→ Data for analysis:

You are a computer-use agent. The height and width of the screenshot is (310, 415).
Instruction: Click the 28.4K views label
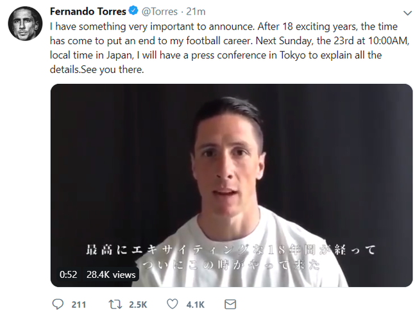coord(111,275)
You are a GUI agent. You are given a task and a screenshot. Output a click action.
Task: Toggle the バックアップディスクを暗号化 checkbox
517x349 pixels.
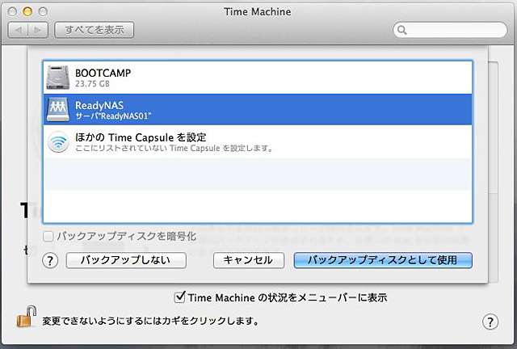(49, 237)
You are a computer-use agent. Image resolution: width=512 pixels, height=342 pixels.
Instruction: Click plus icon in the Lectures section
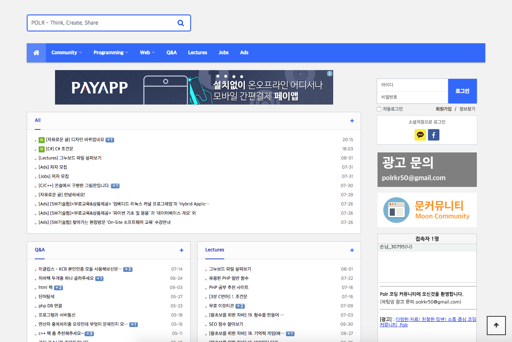tap(352, 250)
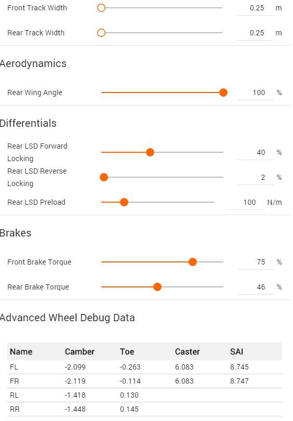The width and height of the screenshot is (293, 421).
Task: Click the Rear Brake Torque slider handle
Action: tap(157, 287)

→ About this exercise: Without the pictures, transcribe exactly the lines above from the one containing "Instruction: Click plus" through the last.

→ Reply:
Instruction: Click plus icon in the Lectures section
tap(352, 250)
The width and height of the screenshot is (293, 421).
Task: Click the Rear Brake Torque slider handle
Action: tap(157, 287)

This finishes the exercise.